OK, so we can’t ignore any of the 9 issues, which is what the CA guide does. Do the 9 all get the same weight? I have been generally giving weight to the abortion issue for a number of years. With 50 million since '73, I felt it got some weight over some of those 9. I know we have to be careful not to name names on this forum, but there is also the issue this time around regarding “post birth abortion”.
The Church has made it crystal clear that no issue or combination of issues trumps abotion.
From the USCCB Consciences for Faithful Citizenship:
Section 34:
“A Catholic cannot vote for a canidate who takes a postion in favor in an intrinsic evil such as abortion”
Then Cardinal Ratzinger:
“In the case of an intrinsically unjust law, such as a law permitting abortion or euthanasia, it is therefore never licit to obey it, or to 'take part in a propaganda campaign in favour of such a law or vote for it’” (no. 73). Christians have a "grave obligation of conscience not to cooperate formally in practices which, even if permitted by civil legislation, are contrary to God’s law. :
and
"Not all moral issues have the same moral weight as abortion and euthanasia. For example, if a Catholic were to be at odds with the Holy Father on the application of capital punishment or on the decision to wage war, he would not for that reason be considered unworthy to present himself to receive Holy Communion. While the Church exhorts civil authorities to seek peace, not war, and to exercise discretion and mercy in imposing punishment on criminals, it may still be permissible to take up arms to repel an aggressor or to have recourse to capital punishment.
There may be a legitimate diversity of opinion even among Catholics about waging war and applying the death penalty, but not however with regard to abortion and euthanasia."
Archbishop Chaput:
Catholics have a duty to work tirelessly for human dignity at every stage of life, and to demand the same of their lawmakers. But some issues are jugular.** Some issues take priority**. Abortion, immigration law, international trade policy, the death penalty and housing for the poor are all vitally important issues.
But no amount of calculating can make them equal in gravity.
The right to life comes first. It precedes and undergirds every other social issue or group of issues. This is why Blessed John XXIII listed it as the first human right in his great encyclical on world peace, Pacem in Terris. And as the U.S. bishops stressed in their 1998 pastoral letter Living the Gospel of Life, the right to life is the foundation of every other right.
Bishop Wenski:
Today, some self-identified Catholic politicians prefer to emulate Pontius Pilate’s “personally opposed but unwilling to impose” stance. Perhaps, they are baiting the Church, daring an “official sanction” making them “bad Catholics”, so as to gain favor among up their secularist, “blue state” constituencies.
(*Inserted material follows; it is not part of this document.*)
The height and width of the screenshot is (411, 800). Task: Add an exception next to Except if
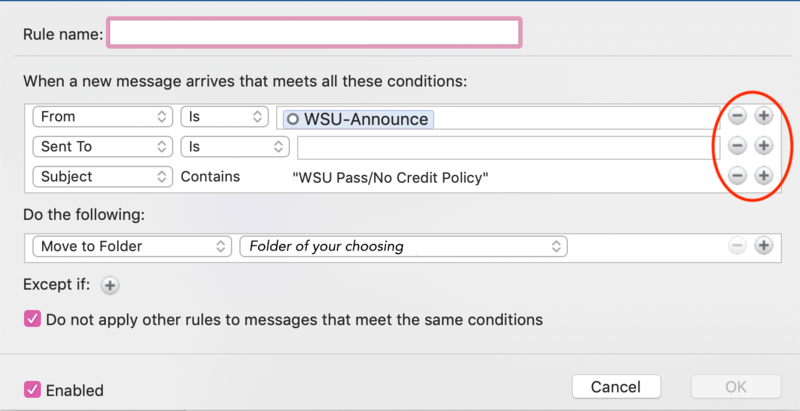click(110, 285)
Such a sanction might turn their lack of coherent Catholic convictions into a badge of courage for people who hold such convictions in contempt.
Rev John Meyers:
Catholics who publicly dissent from the Church’s teaching on the right to life of all unborn children should recognize that they have freely chosen by their own actions to separate themselves from what the Church believes and teaches. They have also separated themselves in a significant way from the Catholic community.
Bishop Carlson:
Opposition to abortion binds every Catholic under pain of mortal sin and admits of no exceptions.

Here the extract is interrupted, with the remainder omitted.